CMS releases proposed MCR Fee Schedule
CMS has released the 2010 Medicare Physician Fee Schedule (MPFS) proposed rule. The proposed rule projects a 21.5 percent cut to the MPFS for 2010 which will take effect unless Congress intervenes to implement legislation with additional funding to avert the cut. The proposed rule will be published July 13 in the Federal Register, but is available now at: http://www.federalregister.gov/OFRUpload/OFRData/2009-15835_PI.pdf.
This significant cut will be somewhat mitigated for Emergency Physicians in the slight boost in the practice expense component of the fee schedule calculation that they received. This has contributed to an increase in the fee schedule for the Evaluation and Management (E&M) codes that are the bulk of emergency physicians’ payments. The new AMA survey to determine the practice expense portion of the Medicare fee schedule better reflects the costs for Emergency Medicine practices. Much of the credit for this improvement is due to hard work by Dr. Jeff Bettinger who worked in conjunction with ACEP and EDPMA to acquire revisions in the practice expense survey criteria as well as improving the process for obtaining and sharing the information with the AMA. Below is a chart that demonstrates some of the wins and losses from the new fee schedule.

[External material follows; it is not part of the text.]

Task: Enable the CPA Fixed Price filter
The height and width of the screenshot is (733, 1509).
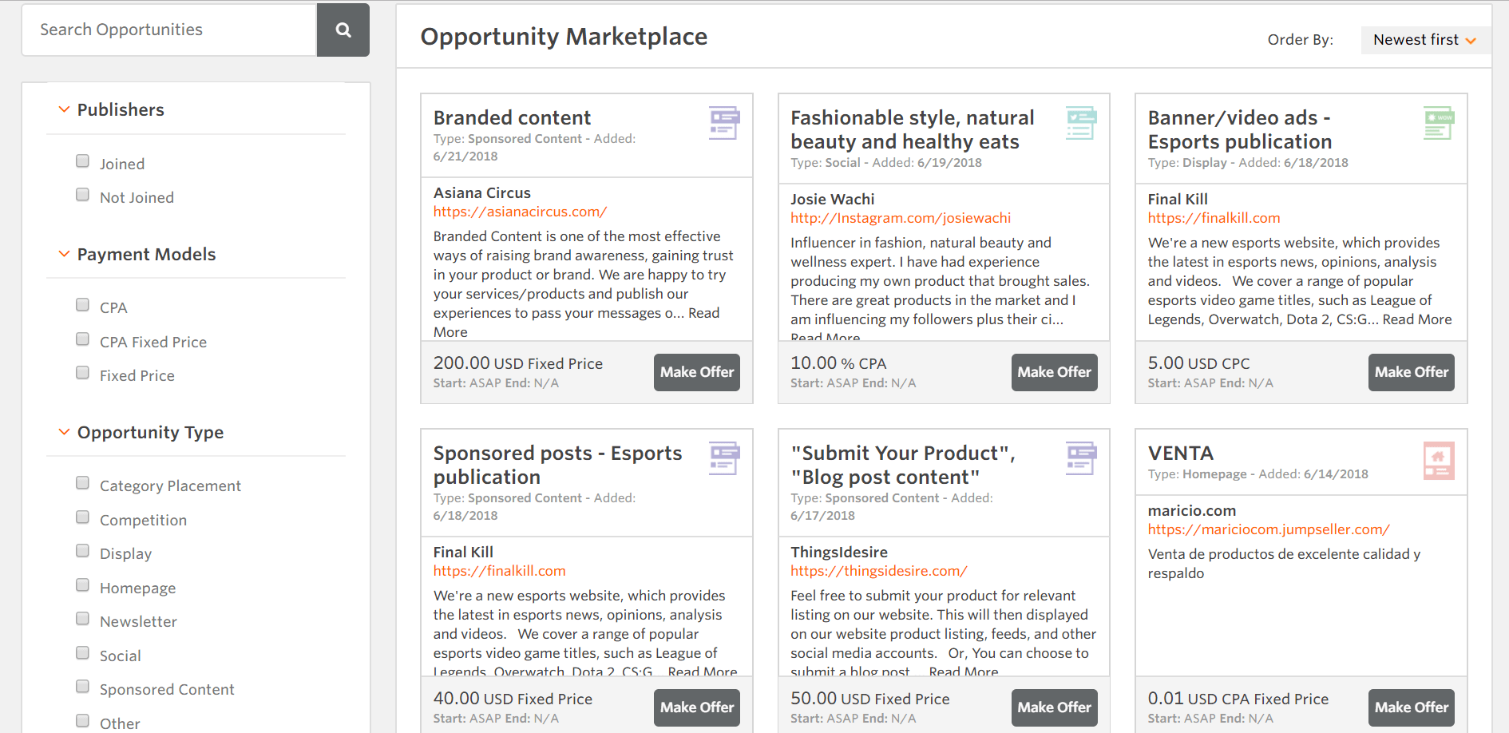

| Impact of 2010 Proposed Allowed Charges | | Specialty | Work RVU | Expense RVU | Malpractice RVU | Total | | Anesthesiology | 0% | 0% | -2% | 6% | | Cardiac Surgery | -1% | -1% | 3% | -2% | | Cardiology | 0% | -10% | -1% | -11% | | Critical Care | 0% | 3% | 1% | 3% | | Dermatology | 0% | 2% | 0% | 3% | | Emergency Medicine | 0% | 2% | 0% | 2% | | Family Practice | 2% | 5% | 1% | 8% | | General Surgery | -1% | 4% | 1% | 4% | | Geriatrics | 1% | 6% | 1% | 8% | Using the 21.5% decrease and adjusting for the increase of 2% in the ED E&M Codes, the net result would be an approximate overall 19.5% decrease for emergency medicine. This estimate is verified by Table 40 of the proposed rule that lists several of the ED codes:
| TABLE 40: Impact of Proposed Rule and Estimated Physician Update on 2010 Payment for Selected (Emergency Department) Procedures | | CPT1/Descript | 2009 Fee | 2010 Proposed Fee | Percentage Change | | 99283 Emergency dept visit | $61.31 | $49.84 | -19% | | 99284 Emergency dept visit | $114.33 | $92.89 | -19% | | 99291 Critical care, first hour | $212.07 | $173.89 | -18% | | 99292 Critical care, additional 30 min | $106.40 | $86.94 | -18% | Unless Congress acts to renew the 1.0 floor on the Geographical Practice Cost Indices (GPCI), areas like San Antonio, TX located in a designated “rural” area (rest of Texas) could have an additional decrease based on the Cost Index. Prior to the floor being implemented, the GPCI for area 99 (rest of TX) was 0.87.
The proposed rule has a 60-day comment period that will close on August 31. Groups like the AMA, EDPMA, ACEP and other specialty societies will coordinate comments to the proposed rule. It will take time to review the contents of the complex regulation.
There are proposals associated with health care reform that purport to fix the SGR (Sustainable Growth Rate) formula methodology by which the Medicare payments are established. While it might be advisable to watch over the next few weeks to ascertain if the physician Medicare fee schedule will be revised by Congress, it will be important to remain involved in structuring appropriate responses to the proposed rule. If Congress does not act promptly to fix the fee schedule, it will be essential that everyone be engaged in the full court press of calls, emails and Congressional visits to help prevent this pending disaster.